Classification Model Evaluation

In recent years, “Machine Learning” has evolved into a buzzword that is used for describing all sorts of modeling. When studying Machine Learning it is important to get acquainted with all the different categories below the famous umbrella term. First, Machine Learning can be broken down into two simple categories, “Supervised Learning” and “Unsupervised Learning”. I will only focus on the Supervised Learning subset in this article. Supervised Learning is a class of machine learning that can “learn” a task through labeled training data. The labeled data is what makes a difference between Supervised Learning and Unsupervised learning, Unsupervised Learning models interpret data based off only input data. Furthermore, Supervised Learning models can be broken down into two more separate categories “Classification” and “Regression”. Today we will be focusing on Classification Models.

Below is a simple image to help visualize this structure.

For the most part, Classification models are what we use to predict categorical data. This comes in the form of a binary prediction; Yes or No, Positive or Negative, are some examples. This article will focus on how we can evaluate our Classification models. There are many steps that go into deploying a successful model; Preprocessing, EDA, Feature Engineering, Model Selection, Training, then Evaluation.

Why Evaluate?

We need to evaluate our models so we can determine which is the most successful. There are many different types of Classification algorithms we could use for our model; Logistic Regression, K-Nearest Neighbor, Decisions Tree are just a few examples. Evaluation Metrics can help us decide which algorithm is best for our predictions.

Evaluation metrics can also help us when tuning our parameters. Each different Model has many different parameters that can be adjusted to give us more accurate prediction.

Last, evaluation metrics can help us when deciding which data Features are important when building our model.

Confusion Matrix

While not exactly a metric, a Confusion Matrix is extremely important to know when evaluating our classifier. There are four terms that are detrimental to the understanding of a confusion matrix.

  • True Positive: An outcome where the model correctly predicts the positive class.
  • True Negative: An outcome where the model correctly predicts the negative class.
  • False Positive: An outcome where the model falsely predicts a truly negative outcome to be positive. Type I error
  • False Negative: An outcome where the model falsely predicts a truly positive outcome to be negative. Type II error

Below is a simple example of a confusion matrix.

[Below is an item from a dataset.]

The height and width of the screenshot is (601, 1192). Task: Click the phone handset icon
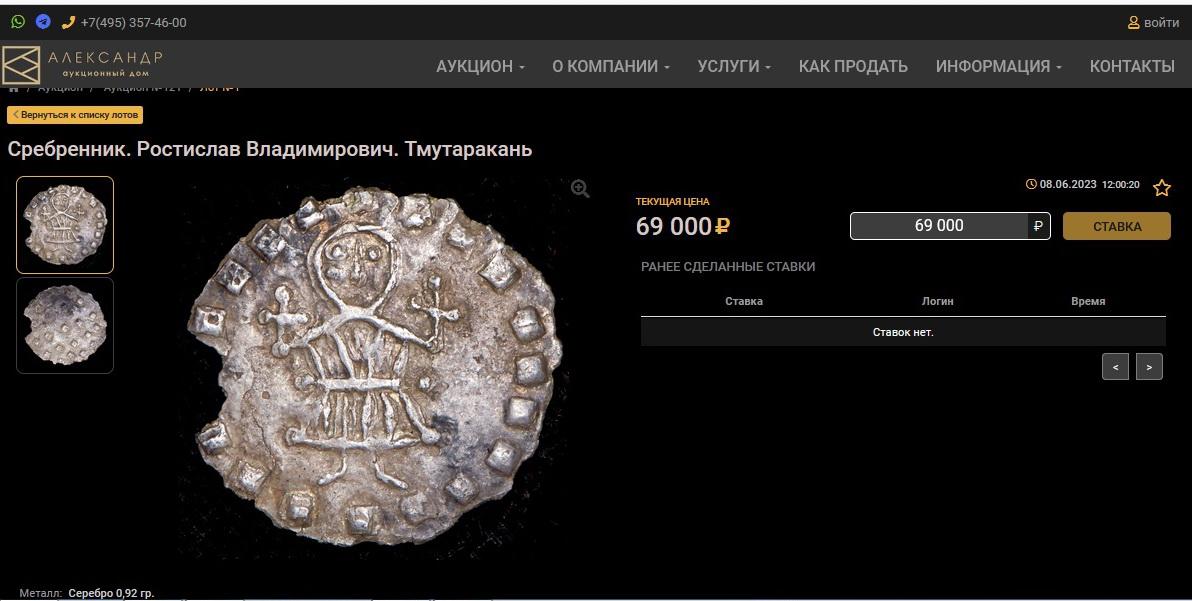pos(68,23)
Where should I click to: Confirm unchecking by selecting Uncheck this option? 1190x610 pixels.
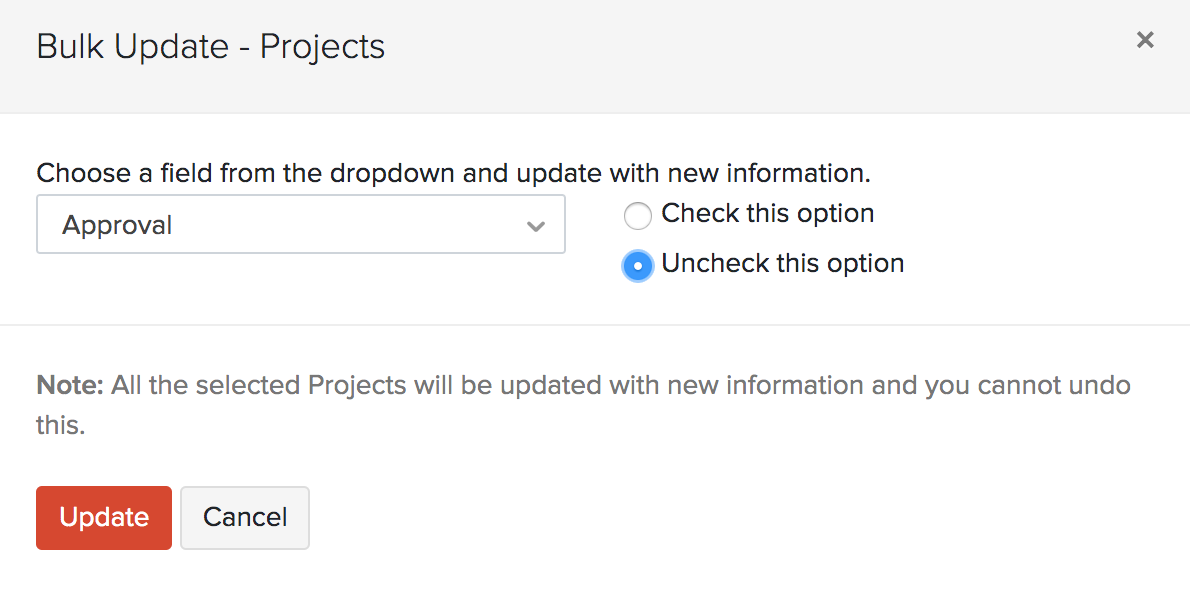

This confusion matrix is depicting the results of model predicting if an image is a “Cat” or “Non-Cat”. We can tell from the confusion matrix that the data provides 85 images of a Cat, and 138 images of a Non-Cat

When in Python, scikit-learn gives us the ability to code many of the metrics we will need. “References” has a link to their documentation

Below is an example of a scikit-learn computed confusion matrix for our Cat Predictor

In the confusion matrix above;

  • True Positives: (When a Cat is successfully predicted) is 63
  • True Negative: (When a Non-Cat is successfully predicted) is 120
  • False Positives: (When the model predicts Cat but it is truly Non-Cat) is 18
  • False Negatives: (When the model predicts Non-Cat but it is truly a Cat) is 22.

It is important to always remember that in Classification Models — context matters. For example, if your target variable instance rate is 80% and your model predicts at an 81% success rate, your model could be just as efficient predicting true every time.

Evaluation Metrics

Note: These steps comes after a Train/Test split, scaling, & running your model.

Classification Accuracy: The simplest evaluation metric, shows how often your classifier is correct. To calculate we add our correct predictions and divide by the total predictions. Note: Not a good metric when dealing with highly unbalanced data.

; print((TP + TN) / (TP + TN + FP + FN))
print(metrics.accuracy_score(y_test, y_pred_class))
Cat Example Answer
82% Accuracy

Precision: Determines how precise our classifier is when predicting positives. Precision can be calculated by dividing True Positives by True Positives plus False Positive. Referring to the example above, precision shows us how good our model is a predicting if a picture is a cat.

print(TP / (TP + FP))
print(metrics.precision_score(y_test, y_pred_class))
Cat Example Answer

Recall: The fraction of samples from a class which are correctly predicted by the model. Or, the proportion of actual positives identified correctly.

print(TP / (TP + FN))
print(metrics.recall_score(y_test, y_pred_class))
Cat Example Answer

Specificity: Shows us when the actual value is negative, how often is the prediction correct.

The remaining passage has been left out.